== What is required ==
For the entries below, report every line that includes the word "menu".

== Dataset records ==

- Opening Delimiter -

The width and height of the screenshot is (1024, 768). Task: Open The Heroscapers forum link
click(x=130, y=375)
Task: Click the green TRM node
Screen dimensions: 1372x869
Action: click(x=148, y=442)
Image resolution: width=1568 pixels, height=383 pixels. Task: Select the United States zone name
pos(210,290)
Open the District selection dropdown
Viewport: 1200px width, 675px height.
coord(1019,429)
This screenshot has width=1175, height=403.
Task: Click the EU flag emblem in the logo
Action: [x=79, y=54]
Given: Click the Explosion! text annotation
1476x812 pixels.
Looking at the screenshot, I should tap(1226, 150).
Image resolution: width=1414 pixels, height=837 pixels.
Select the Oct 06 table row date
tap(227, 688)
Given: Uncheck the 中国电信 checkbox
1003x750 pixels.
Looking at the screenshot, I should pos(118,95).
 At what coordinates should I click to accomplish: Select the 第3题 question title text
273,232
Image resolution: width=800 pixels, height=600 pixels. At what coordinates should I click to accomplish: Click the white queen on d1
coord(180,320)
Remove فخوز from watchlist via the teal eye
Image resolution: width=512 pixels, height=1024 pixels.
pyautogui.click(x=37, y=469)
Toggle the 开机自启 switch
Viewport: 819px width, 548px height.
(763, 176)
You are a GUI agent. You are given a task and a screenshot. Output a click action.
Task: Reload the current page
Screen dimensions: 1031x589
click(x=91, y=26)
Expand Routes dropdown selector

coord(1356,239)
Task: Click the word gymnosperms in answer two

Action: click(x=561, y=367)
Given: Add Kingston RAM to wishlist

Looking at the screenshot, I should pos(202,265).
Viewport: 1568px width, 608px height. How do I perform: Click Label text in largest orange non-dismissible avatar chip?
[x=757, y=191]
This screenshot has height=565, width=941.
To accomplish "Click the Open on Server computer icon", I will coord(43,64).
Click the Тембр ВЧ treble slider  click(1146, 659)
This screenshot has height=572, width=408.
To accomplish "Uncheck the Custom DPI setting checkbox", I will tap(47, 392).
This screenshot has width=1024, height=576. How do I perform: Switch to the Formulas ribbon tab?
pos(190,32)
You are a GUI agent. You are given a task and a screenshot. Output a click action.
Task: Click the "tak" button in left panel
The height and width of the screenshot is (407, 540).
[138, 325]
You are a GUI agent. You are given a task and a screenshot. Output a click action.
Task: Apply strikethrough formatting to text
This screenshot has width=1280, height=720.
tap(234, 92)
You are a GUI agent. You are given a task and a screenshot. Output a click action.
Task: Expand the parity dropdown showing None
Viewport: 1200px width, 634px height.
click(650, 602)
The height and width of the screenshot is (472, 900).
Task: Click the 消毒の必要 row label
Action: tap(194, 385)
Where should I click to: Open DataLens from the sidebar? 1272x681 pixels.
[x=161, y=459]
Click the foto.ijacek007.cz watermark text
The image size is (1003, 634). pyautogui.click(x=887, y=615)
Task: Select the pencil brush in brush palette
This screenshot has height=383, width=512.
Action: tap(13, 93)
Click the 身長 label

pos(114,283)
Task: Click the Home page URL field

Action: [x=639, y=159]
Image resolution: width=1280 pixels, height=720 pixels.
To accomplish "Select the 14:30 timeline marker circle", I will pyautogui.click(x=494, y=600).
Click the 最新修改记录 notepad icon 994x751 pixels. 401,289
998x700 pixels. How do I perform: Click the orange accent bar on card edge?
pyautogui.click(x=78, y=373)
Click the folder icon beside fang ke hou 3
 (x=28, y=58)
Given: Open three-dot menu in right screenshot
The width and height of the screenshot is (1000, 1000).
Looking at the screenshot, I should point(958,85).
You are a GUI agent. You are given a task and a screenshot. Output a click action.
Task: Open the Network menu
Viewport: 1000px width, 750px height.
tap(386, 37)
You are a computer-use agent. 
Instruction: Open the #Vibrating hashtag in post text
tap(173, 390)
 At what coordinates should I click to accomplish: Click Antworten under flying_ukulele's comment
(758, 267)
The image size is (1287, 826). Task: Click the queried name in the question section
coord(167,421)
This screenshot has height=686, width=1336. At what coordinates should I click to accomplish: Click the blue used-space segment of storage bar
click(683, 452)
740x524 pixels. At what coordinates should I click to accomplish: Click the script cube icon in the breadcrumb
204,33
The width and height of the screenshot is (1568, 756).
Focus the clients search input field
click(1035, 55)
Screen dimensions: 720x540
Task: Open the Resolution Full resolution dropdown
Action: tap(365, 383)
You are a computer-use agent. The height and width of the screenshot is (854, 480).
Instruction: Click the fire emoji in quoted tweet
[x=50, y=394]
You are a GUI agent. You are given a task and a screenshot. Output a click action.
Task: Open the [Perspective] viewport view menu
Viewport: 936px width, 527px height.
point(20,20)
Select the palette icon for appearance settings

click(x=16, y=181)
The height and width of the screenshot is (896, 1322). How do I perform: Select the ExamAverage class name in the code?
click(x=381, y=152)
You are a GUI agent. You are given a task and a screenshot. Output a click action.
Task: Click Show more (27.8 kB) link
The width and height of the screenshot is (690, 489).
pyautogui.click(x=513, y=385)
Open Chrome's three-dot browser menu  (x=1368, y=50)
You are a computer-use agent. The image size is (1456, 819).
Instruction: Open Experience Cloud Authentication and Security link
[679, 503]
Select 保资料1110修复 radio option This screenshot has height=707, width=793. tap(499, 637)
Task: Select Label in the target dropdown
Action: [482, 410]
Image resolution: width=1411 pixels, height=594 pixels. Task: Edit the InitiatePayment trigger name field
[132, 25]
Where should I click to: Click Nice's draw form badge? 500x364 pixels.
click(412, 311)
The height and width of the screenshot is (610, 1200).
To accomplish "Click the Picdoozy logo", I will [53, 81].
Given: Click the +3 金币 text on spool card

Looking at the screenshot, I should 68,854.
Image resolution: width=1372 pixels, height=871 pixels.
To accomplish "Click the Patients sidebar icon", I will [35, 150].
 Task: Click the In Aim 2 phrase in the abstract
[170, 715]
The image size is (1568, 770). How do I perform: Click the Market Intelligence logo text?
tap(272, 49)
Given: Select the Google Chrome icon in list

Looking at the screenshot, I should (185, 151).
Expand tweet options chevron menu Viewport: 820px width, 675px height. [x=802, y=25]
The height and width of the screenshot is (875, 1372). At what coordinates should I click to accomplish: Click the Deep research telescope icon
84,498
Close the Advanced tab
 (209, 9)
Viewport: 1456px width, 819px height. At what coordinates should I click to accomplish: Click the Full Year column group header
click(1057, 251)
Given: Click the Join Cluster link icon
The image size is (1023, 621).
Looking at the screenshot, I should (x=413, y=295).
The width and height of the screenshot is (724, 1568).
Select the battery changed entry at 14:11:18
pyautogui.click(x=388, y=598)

- Closing Delimiter -

== Output of the task ==
Given: Open three-dot menu in right screenshot
Task: Open the Network menu
Task: Open the [Perspective] viewport view menu
Open Chrome's three-dot browser menu  (x=1368, y=50)
Expand tweet options chevron menu Viewport: 820px width, 675px height. [x=802, y=25]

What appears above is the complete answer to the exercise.